▶ Work required
Quote only the lines that start at the line with "You are a GUI" and run to the end of the entries; omit the pictures.

▶ Data records
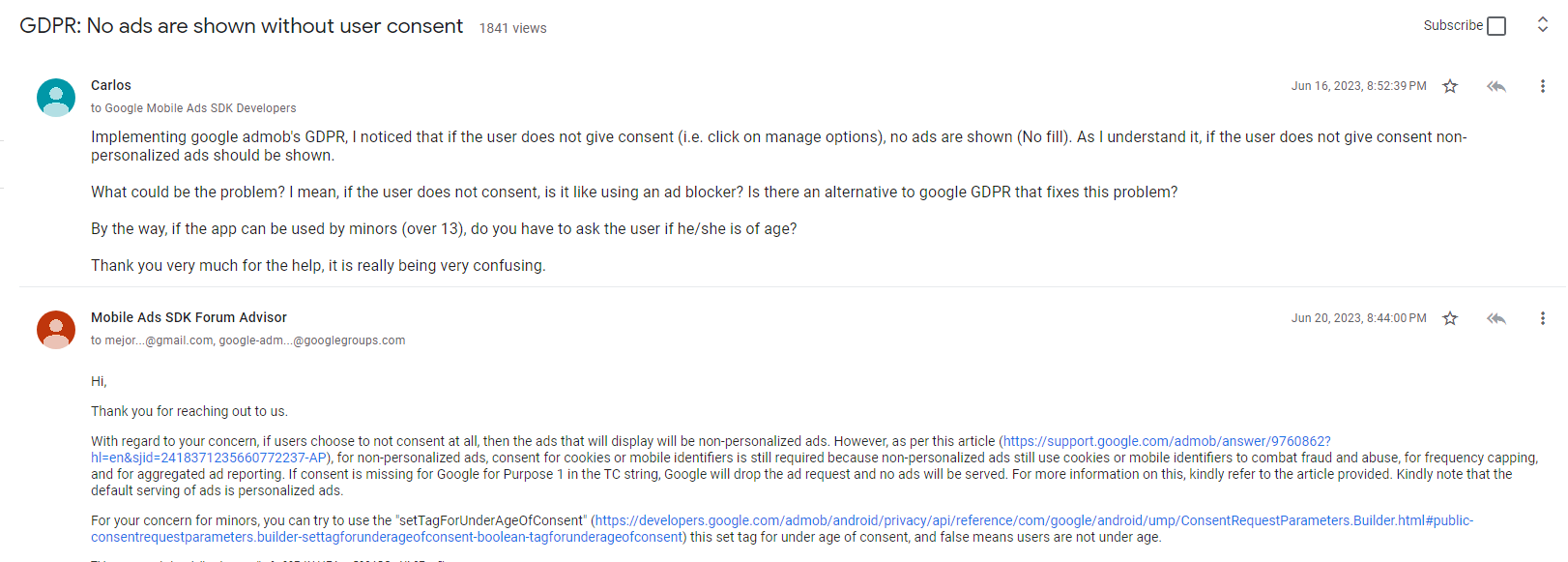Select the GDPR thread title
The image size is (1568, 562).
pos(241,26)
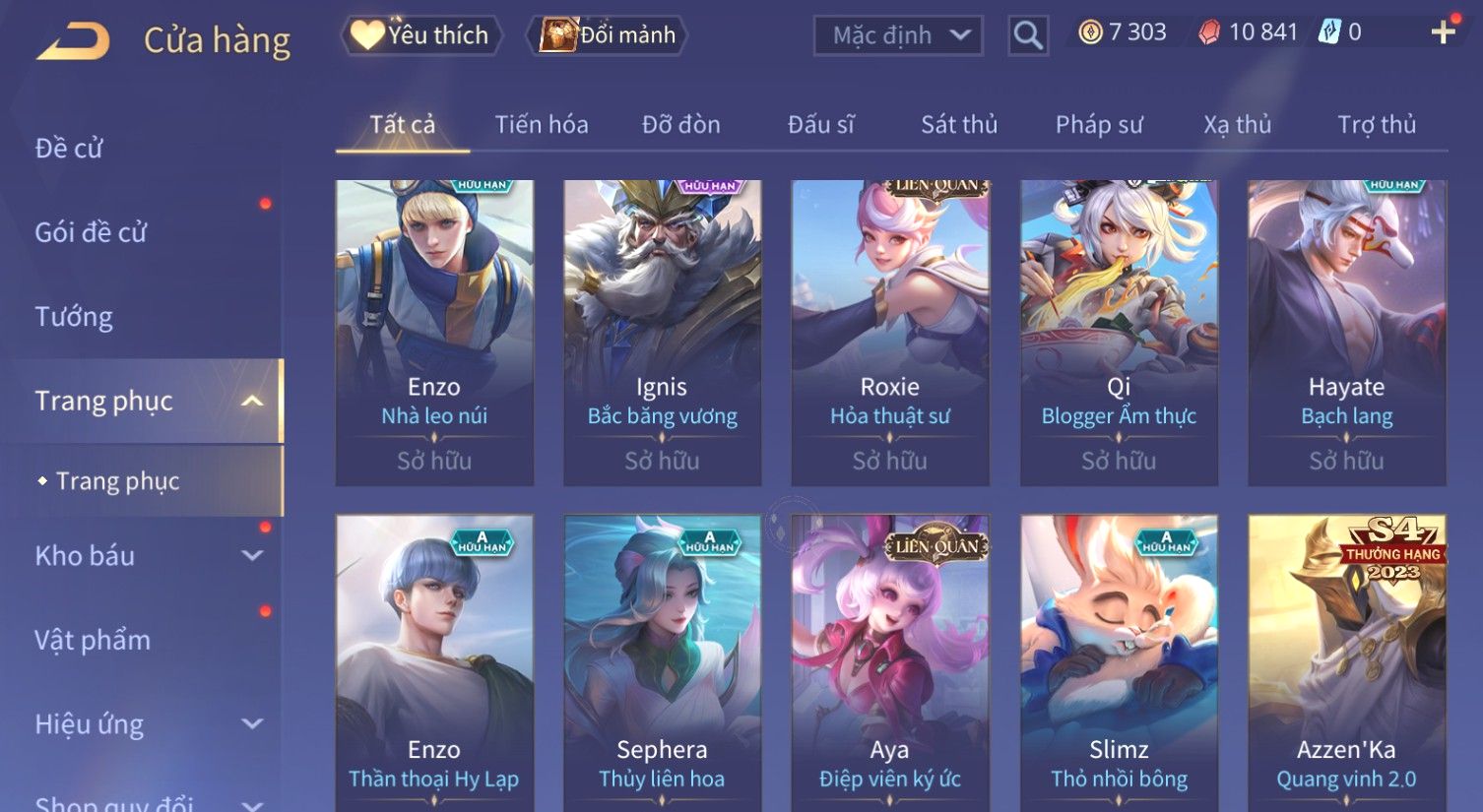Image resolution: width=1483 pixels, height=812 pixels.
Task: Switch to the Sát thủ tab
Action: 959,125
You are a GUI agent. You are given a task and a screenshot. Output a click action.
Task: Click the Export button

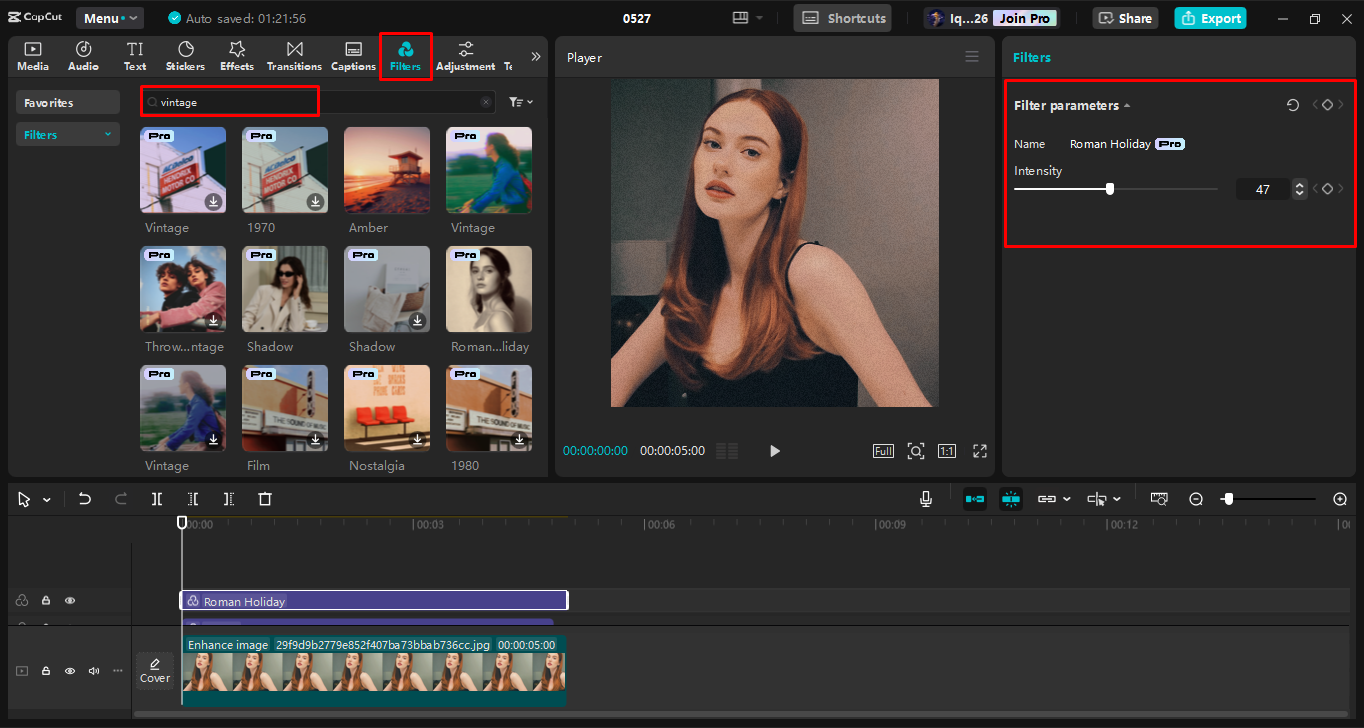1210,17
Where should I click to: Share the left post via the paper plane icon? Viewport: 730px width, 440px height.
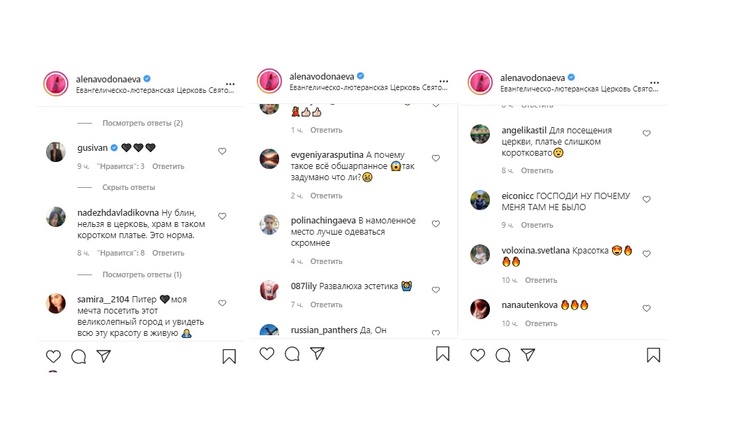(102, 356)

▶ Written response
You are a GUI agent. You are given a task and a screenshot. Output a click action.
Task: Click the Export button

1210,17
Where should I click to: Share the left post via the paper plane icon? Viewport: 730px width, 440px height.
(102, 356)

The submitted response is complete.